WHAT THE EXERCISE ASKS>
Here are some records; copy every line that holds the word "agent".

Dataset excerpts

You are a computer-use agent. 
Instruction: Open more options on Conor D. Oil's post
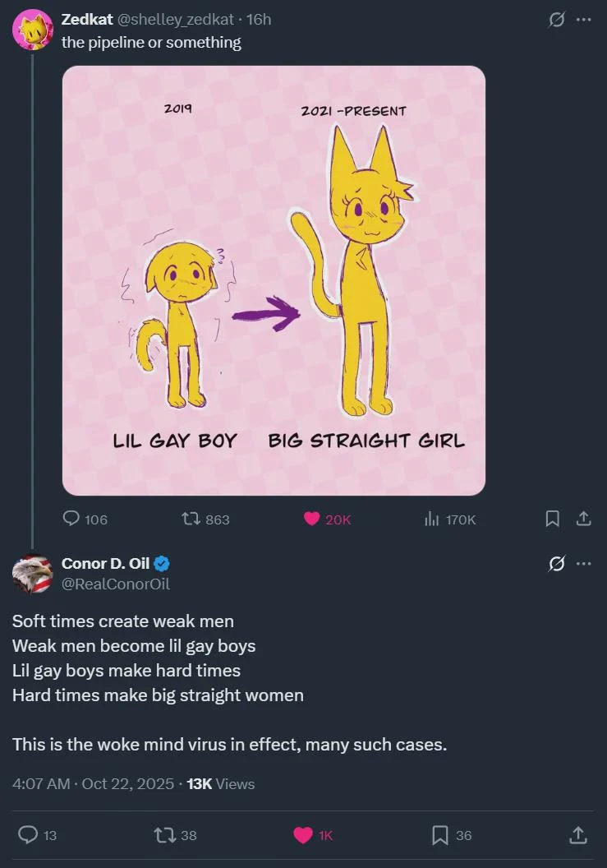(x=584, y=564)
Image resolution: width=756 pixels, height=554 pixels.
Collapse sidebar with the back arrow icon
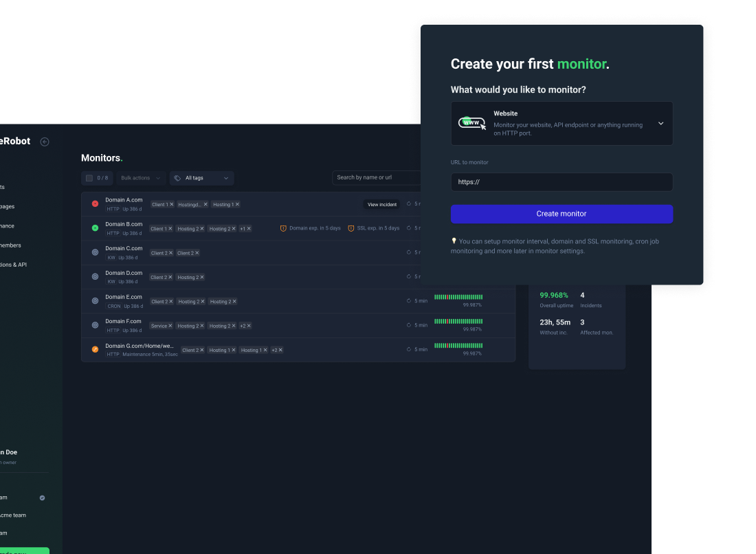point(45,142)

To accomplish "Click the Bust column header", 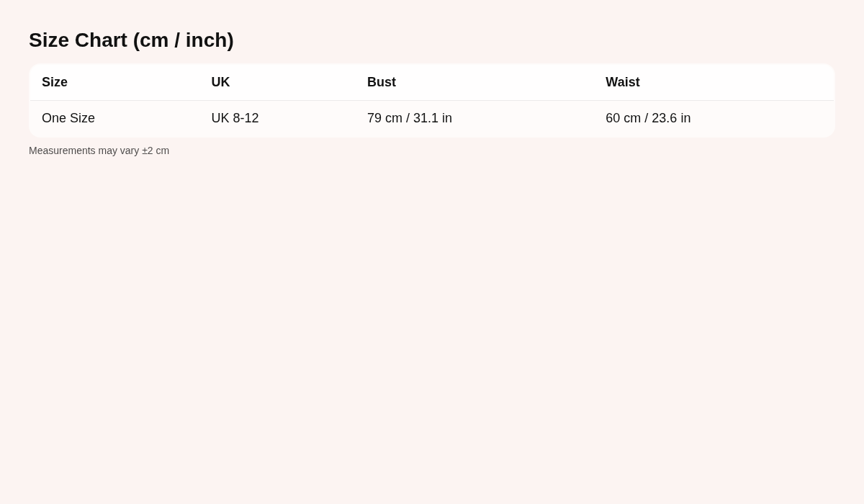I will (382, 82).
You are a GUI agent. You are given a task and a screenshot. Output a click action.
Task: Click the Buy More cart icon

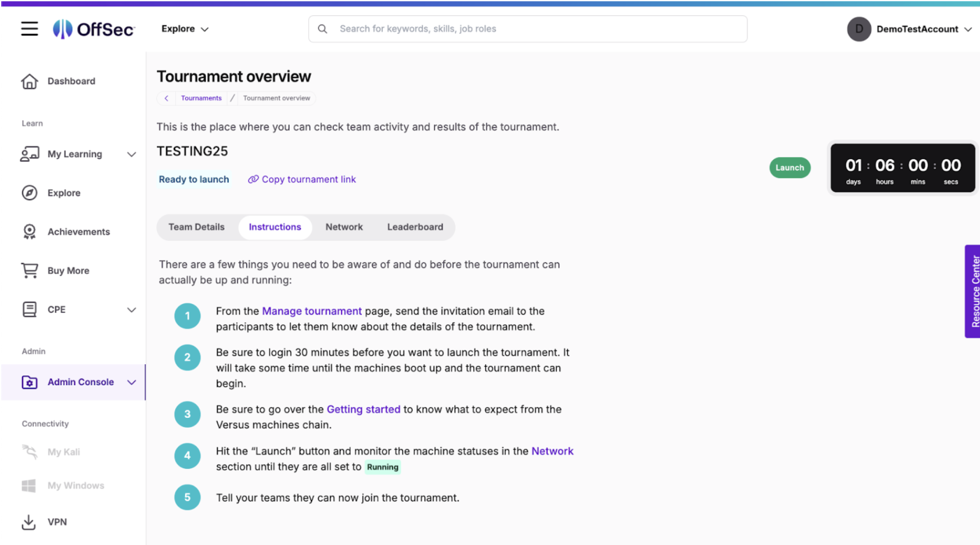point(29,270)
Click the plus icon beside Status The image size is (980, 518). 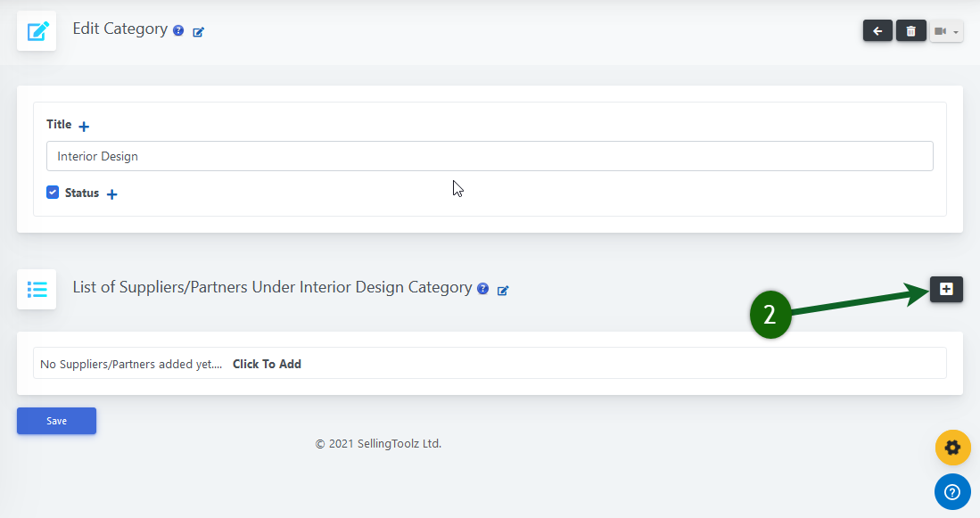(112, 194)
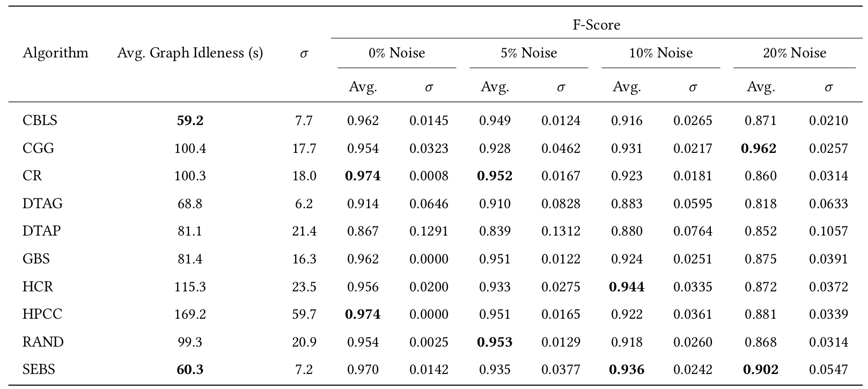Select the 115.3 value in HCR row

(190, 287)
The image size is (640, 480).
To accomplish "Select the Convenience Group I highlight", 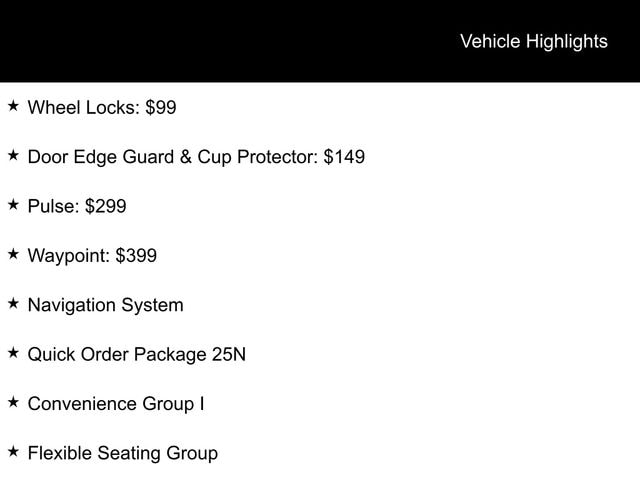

WRITTEN REPLY>
You are a computer-use agent. 
You are a GUI agent. You are given a task and a screenshot. Output a click action.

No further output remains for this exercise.